## WHAT TO DO
Print the records exactly. Every mark must remain.
Start of Block
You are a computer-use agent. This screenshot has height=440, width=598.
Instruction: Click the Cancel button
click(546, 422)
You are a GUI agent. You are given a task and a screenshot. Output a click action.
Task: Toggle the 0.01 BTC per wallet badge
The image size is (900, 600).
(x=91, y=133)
End of Block
## EXERCISE SOLUTION
You are a computer-use agent. This screenshot has height=440, width=598.
Instruction: Click the Cancel button
click(546, 422)
You are a GUI agent. You are given a task and a screenshot. Output a click action.
Task: Toggle the 0.01 BTC per wallet badge
The image size is (900, 600).
(x=91, y=133)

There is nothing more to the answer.